Quale meraviglia deve suscitare anche nel nostro cuore il Mistero eucaristico!...
La prima realtà della fede eucaristica è il mistero stesso di Dio, amore trinitario. Nel dialogo di
Gesù con Nicodemo, troviamo un’espressione illuminante a questo proposito: «Dio ha tanto amato
il mondo da dare il suo Figlio unigenito, perché chiunque crede in lui non muoia, ma abbia la vita
eterna. Dio non ha mandato il Figlio nel mondo per giudicare il mondo, ma perché il mondo si salvi
per mezzo di lui» (Gv 3,16-17). Queste parole mostrano la radice ultima del dono di Dio. Gesù
nell’Eucaristia dà non «qualche cosa» ma se stesso; egli offre il suo corpo e versa il suo sangue. In
tal modo dona la totalità della propria esistenza, rivelando la fonte originaria di questo amore. Egli è
l’eterno Figlio dato per noi dal Padre. Nel Vangelo ascoltiamo ancora Gesù che, dopo aver sfamato
la moltitudine con la moltiplicazione dei pani e dei pesci, ai suoi interlocutori che lo avevano
seguito fino alla sinagoga di Cafarnao, dice: «Il Padre mio vi dà il pane dal cielo, quello vero; il
pane di Dio è colui che discende dal cielo e dà la vita al mondo» (Gv 6,32-33), ed arriva ad
identificare se stesso, la propria carne e il proprio sangue, con quel pane: «Io sono il pane vivo,
disceso dal cielo. Se uno mangia di questo pane vivrà in eterno e il pane che io darò è la mia carne
per la vita del mondo» (Gv 6,51). Gesù si manifesta così come il pane della vita, che l’eterno Padre
dona agli uomini». (Sacramentum Caritatis, Esortazione Apostolica del Santo Padre Benedetto
XVI, nn. 1.7).
La fede, carissimi, intesa in senso pieno ed ampio, come dono di Dio all’uomo che lo accoglie,
dono di Dio attraverso il quale l’uomo diventa in grado di acquisire una rinnovata visione del
mondo, apre l’orizzonte degli spazi specifici di quella carità che poi la liturgia celebra.

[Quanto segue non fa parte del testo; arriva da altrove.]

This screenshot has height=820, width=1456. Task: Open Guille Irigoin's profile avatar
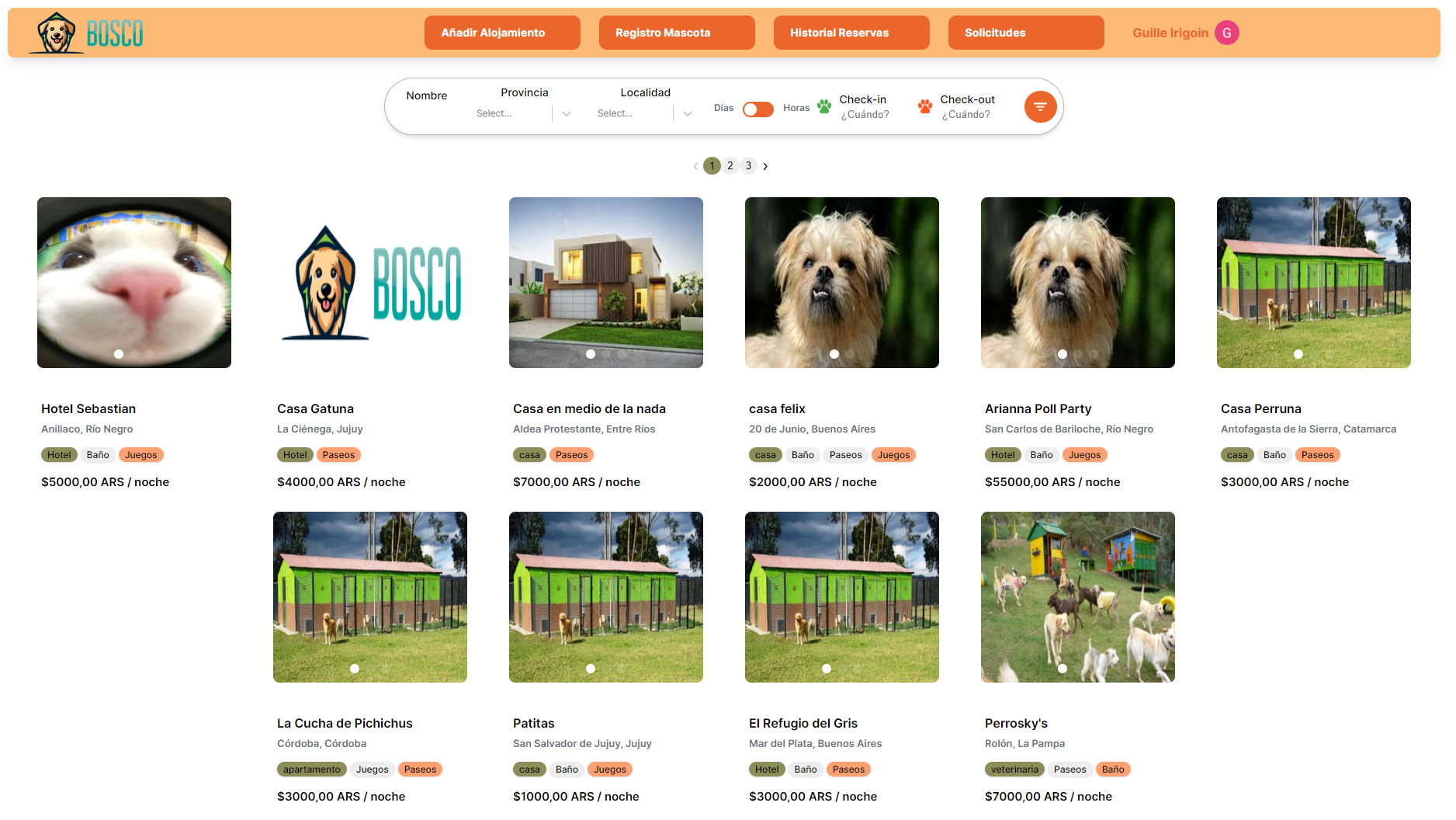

Quando noi comprendiamo bene che cos’è la fede, ci accorgiamo che la fede è appunto quel dono di
Dio che, accolto, deve rendere l’uomo capace di aprire il suo mondo, la sua mente, la sua visione, i
propri spazi concreti di esistenza, a vivere una dimensione che si chiama la carità e che questa
dimensione di vita originata dalla fede, non è una cosa a parte da ciò che la liturgia dichiara e
professa; in altri termini: se la fede è visione nuova e diversa del mondo, come spazio entro cui
amare, se questa fede si professa amando, questa fede in un Dio che è amore, e che ci impegna ad
amare, questa medesima fede io la professo anche quando celebro, celebrare non è “spazio fra
parentesi”, spazio a parte, universo a parte, è modalità speciale, specifica, di “dire la fede”.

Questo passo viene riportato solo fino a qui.